Work required:
Nothing but the lines from the one containing "You are a computer-use" through the end of the data should be retyped, exactly as they stand, and pictures should not be retyped.

The data:

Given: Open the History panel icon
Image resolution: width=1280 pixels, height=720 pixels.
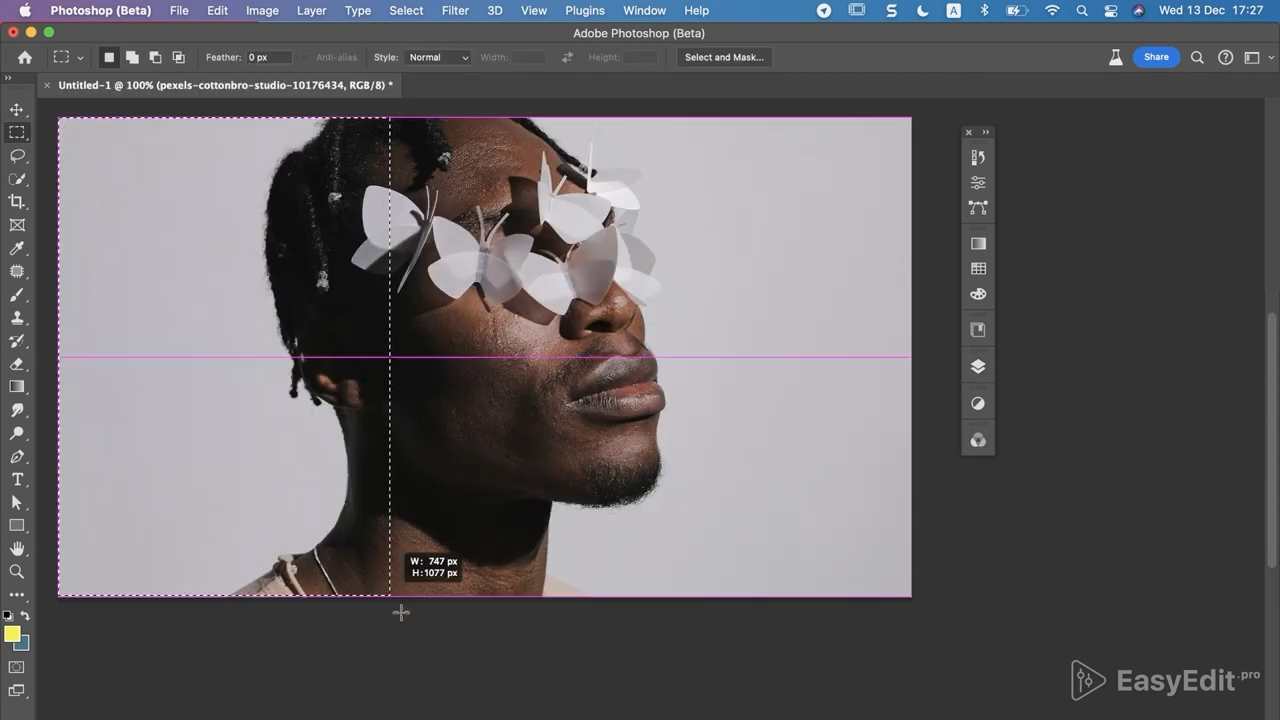Looking at the screenshot, I should click(x=978, y=157).
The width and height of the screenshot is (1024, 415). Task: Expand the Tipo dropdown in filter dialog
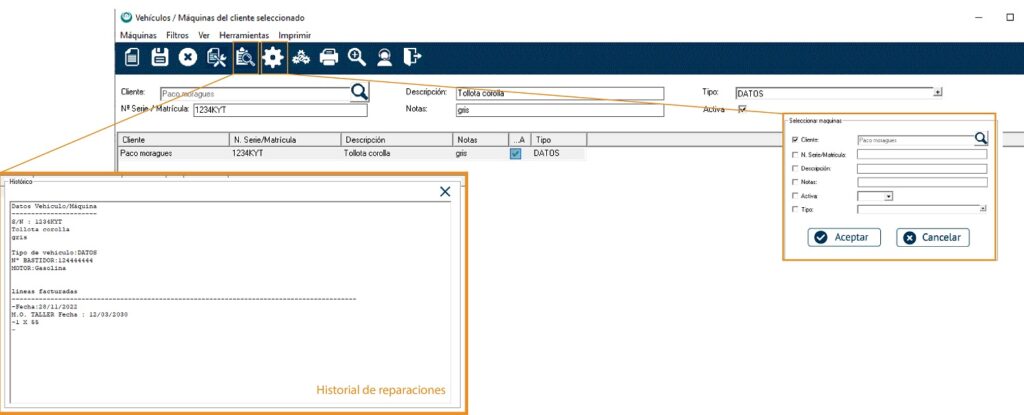coord(983,209)
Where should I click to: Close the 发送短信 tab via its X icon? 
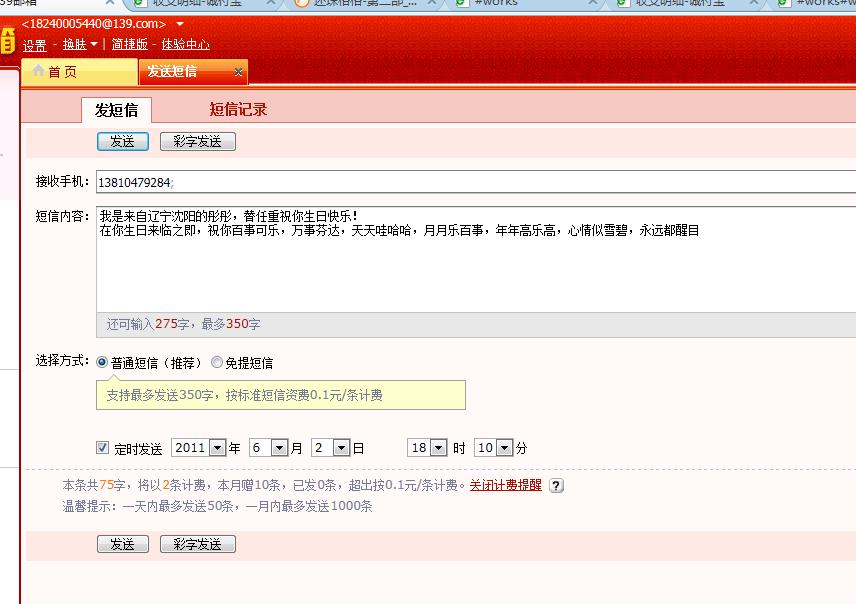237,71
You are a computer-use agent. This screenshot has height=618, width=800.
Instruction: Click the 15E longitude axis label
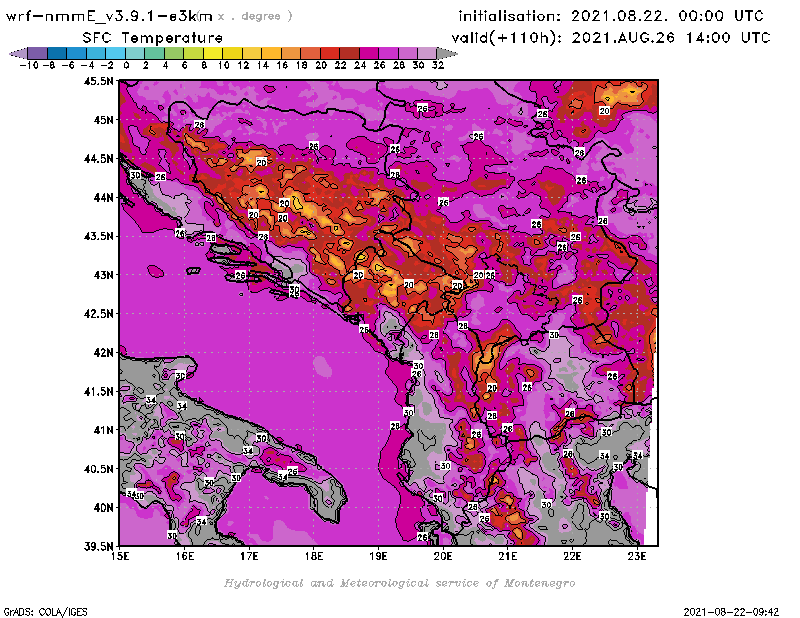[121, 556]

Solution for this problem:
You are a computer-use agent. This screenshot has height=618, width=800.
Instruction: Click the 15E longitude axis label
[121, 556]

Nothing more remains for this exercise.